Future research should aim to expand the cohort, extend follow-up to capture long-term implant survival and mortality, and integrate more sophisticated microbiological and biomarker diagnostics. Prospective multicenter collaboration within Uzbekistan and across Central Asia would help validate our findings, allow comparison of one-stage and two-stage strategies in carefully selected groups, and support the development of regional guidelines for PJI management. Incorporating standardized PROMs and cost-effectiveness analyses would further clarify the overall value of different approaches in health systems with constrained resources.
In summary, our data confirm that two-stage revision arthroplasty provides high rates of infection eradication and meaningful functional recovery in patients with chronic knee PJI treated at Tashkent State Medical University.
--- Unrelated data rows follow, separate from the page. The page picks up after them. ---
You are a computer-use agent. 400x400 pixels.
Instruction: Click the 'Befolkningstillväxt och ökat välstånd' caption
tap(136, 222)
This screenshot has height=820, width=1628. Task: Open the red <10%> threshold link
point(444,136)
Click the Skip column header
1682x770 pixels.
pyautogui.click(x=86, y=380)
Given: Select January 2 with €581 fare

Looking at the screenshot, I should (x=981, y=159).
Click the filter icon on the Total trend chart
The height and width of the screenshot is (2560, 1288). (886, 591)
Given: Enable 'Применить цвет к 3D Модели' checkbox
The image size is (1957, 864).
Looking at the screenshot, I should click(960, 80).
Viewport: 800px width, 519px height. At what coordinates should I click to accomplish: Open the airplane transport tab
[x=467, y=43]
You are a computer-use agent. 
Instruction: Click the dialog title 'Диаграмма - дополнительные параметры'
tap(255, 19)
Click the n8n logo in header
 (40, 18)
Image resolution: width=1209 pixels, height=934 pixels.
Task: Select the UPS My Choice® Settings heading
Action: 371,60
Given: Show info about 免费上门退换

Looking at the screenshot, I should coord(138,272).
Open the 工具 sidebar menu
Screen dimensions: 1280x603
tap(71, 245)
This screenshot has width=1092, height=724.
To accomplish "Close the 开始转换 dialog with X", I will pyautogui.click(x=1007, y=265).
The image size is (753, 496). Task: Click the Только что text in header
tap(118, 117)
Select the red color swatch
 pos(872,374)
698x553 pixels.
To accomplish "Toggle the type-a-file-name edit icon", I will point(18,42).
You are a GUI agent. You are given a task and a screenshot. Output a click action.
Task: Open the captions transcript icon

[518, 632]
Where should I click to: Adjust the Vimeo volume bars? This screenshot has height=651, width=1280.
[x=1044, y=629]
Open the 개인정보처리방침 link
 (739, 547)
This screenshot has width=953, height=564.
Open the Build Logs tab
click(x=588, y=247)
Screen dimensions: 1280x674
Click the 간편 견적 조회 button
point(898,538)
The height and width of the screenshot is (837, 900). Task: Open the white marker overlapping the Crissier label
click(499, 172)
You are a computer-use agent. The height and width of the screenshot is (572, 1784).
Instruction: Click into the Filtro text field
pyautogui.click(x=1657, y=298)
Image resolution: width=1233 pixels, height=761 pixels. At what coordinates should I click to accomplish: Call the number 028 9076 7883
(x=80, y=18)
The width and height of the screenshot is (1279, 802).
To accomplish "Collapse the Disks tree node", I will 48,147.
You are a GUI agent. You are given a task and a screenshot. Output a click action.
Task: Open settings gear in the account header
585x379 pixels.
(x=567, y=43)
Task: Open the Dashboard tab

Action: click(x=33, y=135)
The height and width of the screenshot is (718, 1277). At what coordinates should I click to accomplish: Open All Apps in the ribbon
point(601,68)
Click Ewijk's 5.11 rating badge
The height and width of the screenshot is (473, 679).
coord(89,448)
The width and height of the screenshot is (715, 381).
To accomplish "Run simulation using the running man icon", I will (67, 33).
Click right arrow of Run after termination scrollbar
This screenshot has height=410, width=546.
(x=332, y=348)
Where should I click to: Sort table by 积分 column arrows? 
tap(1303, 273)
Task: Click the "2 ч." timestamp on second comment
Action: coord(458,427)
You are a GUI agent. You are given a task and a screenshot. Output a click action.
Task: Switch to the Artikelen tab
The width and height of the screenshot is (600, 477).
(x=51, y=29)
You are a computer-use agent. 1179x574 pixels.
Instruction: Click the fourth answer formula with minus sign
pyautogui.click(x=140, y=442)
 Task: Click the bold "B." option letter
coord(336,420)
These outcomes are comparable to those reported in high-income countries and underscore the feasibility and effectiveness of a structured, multidisciplinary approach to PJI within our regional context.

5. Conclusions

In this cohort of 45 patients with chronic periprosthetic joint infection of the knee treated with a standardized two-stage revision protocol at Tashkent State Medical University, we observed an infection-eradication rate of 86.7% and substantial functional gains, with no infection-related mortality over a mean follow-up period of approximately 33 months. These results compare favourably with those reported in international series and demonstrate that a well-structured two-stage revision strategy can achieve robust outcomes even in a middle-income, regional orthopaedic centre. The findings underscore the importance of comprehensive debridement, judicious use of antibiotic-loaded spacers (preferably articulating when feasible), multidisciplinary coordination (including infectious disease, rehabilitation, and medical risk-factor optimisation), and rigorous monitoring prior to reimplantation.
Nevertheless, given the inherent complexity of knee PJI, further work is needed to refine patient selection, standardise intra- and inter-stage protocols, adopt advanced microbiological diagnostics to reduce culture-negative cases, and extend follow-up to capture long-term implant survival and functional durability. Ultimately, region-specific outcome data such as this study serve as a foundation for improving PJI care pathways and may help to reduce the morbidity, cost and resource burden associated with knee PJI in Central Asia and similar health-care environments.